_About this task_
Can you return the records below exactly as they stand, but only from the first line through the one with "Click the Box column header"?
Extracted records section start
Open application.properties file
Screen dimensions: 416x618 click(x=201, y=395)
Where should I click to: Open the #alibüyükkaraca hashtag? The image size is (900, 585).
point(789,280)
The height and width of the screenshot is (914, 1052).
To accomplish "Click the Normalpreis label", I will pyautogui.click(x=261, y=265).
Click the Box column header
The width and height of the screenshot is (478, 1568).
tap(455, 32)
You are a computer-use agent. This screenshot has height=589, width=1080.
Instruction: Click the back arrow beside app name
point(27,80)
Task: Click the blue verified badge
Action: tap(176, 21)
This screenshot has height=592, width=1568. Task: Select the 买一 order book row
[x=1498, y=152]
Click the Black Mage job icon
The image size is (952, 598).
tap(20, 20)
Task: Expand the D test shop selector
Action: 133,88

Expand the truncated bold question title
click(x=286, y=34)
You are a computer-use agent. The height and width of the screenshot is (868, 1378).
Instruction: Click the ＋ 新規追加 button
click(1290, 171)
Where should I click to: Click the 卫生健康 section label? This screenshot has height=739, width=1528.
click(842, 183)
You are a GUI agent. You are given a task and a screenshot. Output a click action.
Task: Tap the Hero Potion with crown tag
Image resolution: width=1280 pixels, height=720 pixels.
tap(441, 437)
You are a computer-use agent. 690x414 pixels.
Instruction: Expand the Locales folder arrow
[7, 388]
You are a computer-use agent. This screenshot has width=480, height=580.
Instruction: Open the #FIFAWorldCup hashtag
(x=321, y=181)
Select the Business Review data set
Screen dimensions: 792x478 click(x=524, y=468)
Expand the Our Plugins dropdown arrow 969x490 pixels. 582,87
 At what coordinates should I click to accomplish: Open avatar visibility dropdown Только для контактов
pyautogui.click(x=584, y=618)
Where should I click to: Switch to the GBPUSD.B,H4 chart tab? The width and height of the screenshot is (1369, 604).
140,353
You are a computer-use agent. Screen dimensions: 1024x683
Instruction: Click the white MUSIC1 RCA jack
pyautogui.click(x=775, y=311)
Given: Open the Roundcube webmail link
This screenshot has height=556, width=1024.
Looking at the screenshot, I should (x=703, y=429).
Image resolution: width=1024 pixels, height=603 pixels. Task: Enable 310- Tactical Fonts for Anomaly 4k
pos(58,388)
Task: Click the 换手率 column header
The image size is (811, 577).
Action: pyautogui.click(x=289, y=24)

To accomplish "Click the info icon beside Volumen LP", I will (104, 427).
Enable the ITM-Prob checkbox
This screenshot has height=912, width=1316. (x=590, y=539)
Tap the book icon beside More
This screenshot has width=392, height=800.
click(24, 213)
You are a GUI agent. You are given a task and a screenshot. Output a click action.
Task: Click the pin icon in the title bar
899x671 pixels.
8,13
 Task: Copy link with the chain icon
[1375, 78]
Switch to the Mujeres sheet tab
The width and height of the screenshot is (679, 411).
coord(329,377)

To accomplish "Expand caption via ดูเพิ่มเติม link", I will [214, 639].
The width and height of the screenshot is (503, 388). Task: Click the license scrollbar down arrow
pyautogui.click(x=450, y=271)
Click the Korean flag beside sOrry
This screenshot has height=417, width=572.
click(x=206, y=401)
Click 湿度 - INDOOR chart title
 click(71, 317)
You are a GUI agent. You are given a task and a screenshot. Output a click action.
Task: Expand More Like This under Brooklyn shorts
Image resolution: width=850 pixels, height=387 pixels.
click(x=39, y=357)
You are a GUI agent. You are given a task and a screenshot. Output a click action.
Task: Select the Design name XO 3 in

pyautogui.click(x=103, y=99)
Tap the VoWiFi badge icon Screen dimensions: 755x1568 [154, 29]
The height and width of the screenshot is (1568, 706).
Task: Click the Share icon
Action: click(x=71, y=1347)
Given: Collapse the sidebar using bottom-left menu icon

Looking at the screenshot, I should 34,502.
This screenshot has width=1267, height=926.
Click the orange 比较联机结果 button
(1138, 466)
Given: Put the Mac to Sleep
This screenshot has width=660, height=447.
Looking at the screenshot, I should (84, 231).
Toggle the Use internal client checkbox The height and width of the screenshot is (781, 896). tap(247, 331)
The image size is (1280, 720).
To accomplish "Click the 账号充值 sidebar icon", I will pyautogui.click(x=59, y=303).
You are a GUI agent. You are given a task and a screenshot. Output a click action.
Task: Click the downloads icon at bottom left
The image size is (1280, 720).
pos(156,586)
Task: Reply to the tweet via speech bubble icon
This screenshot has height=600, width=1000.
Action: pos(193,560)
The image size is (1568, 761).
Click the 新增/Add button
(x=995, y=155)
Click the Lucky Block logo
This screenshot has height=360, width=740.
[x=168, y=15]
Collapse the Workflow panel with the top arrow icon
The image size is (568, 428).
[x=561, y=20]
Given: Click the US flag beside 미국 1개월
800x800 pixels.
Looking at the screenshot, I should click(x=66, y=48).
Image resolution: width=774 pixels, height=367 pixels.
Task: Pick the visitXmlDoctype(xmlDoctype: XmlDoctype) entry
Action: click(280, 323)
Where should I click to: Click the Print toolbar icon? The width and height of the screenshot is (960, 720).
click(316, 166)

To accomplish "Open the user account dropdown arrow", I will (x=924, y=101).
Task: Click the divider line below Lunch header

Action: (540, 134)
Extracted records section end
_Result_
Open application.properties file
Screen dimensions: 416x618 click(x=201, y=395)
Where should I click to: Open the #alibüyükkaraca hashtag? The image size is (900, 585).
point(789,280)
The height and width of the screenshot is (914, 1052).
To accomplish "Click the Normalpreis label", I will pyautogui.click(x=261, y=265).
Click the Box column header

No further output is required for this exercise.